[Records from a dataset]
%%

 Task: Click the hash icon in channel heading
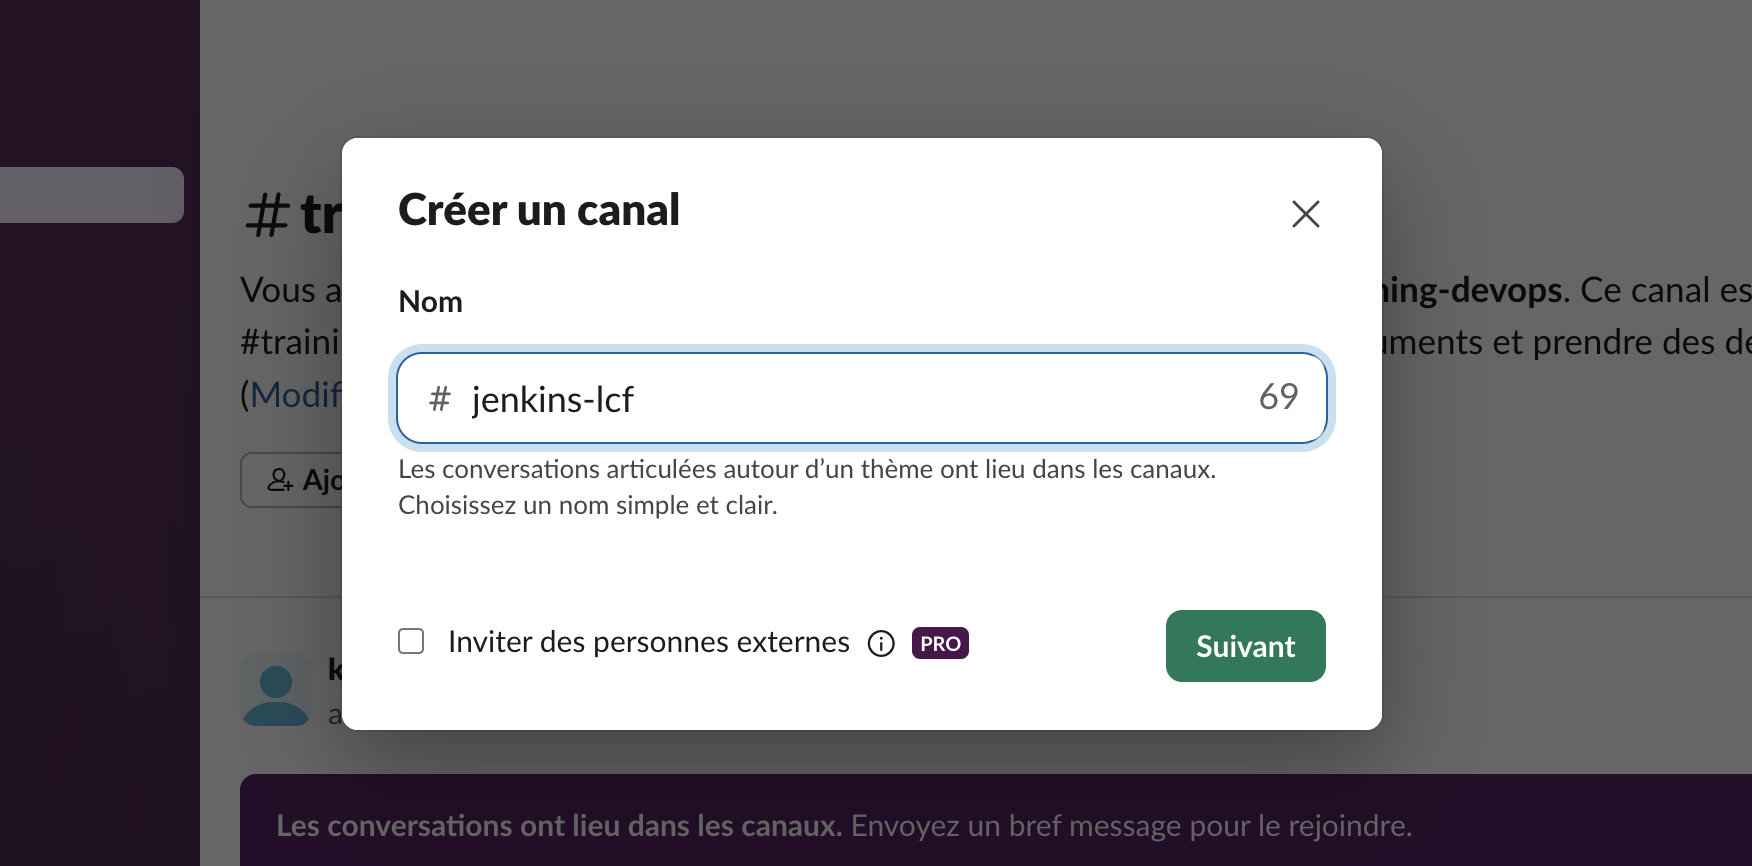268,215
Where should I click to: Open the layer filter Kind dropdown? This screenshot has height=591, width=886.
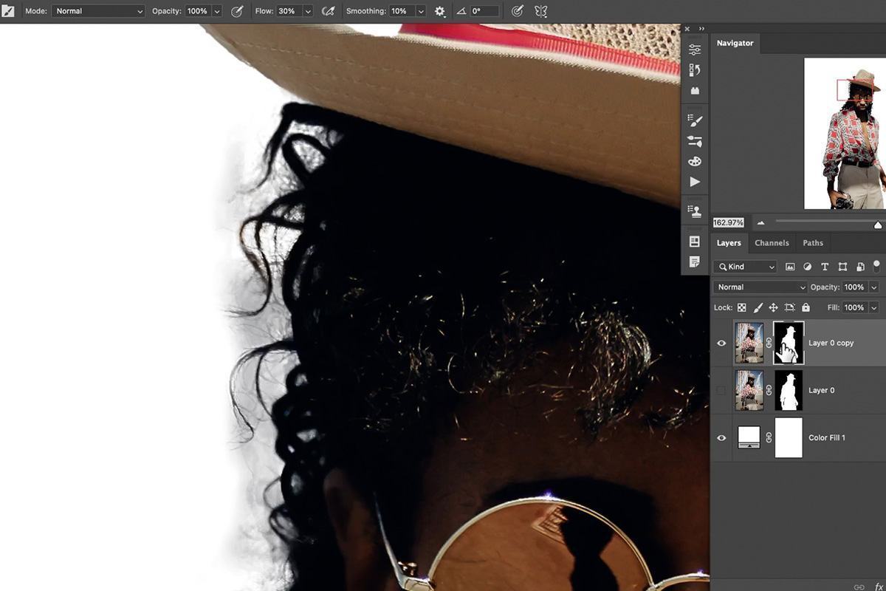pyautogui.click(x=746, y=267)
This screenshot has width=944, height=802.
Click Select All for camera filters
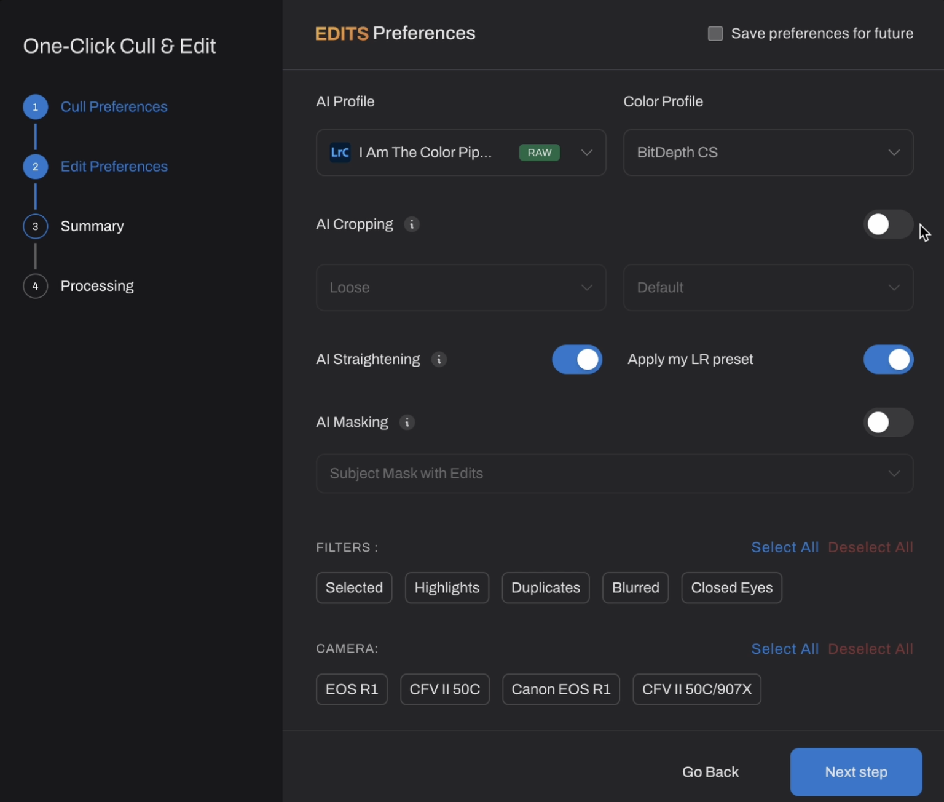click(785, 648)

%%

Write the records above out again exactly, but not the pictures.

Answer:
 Task: Click the hash icon in channel heading
268,215
Where should I click to: Open the layer filter Kind dropdown? This screenshot has height=591, width=886.
pyautogui.click(x=746, y=267)
This screenshot has width=944, height=802.
Click Select All for camera filters
click(785, 648)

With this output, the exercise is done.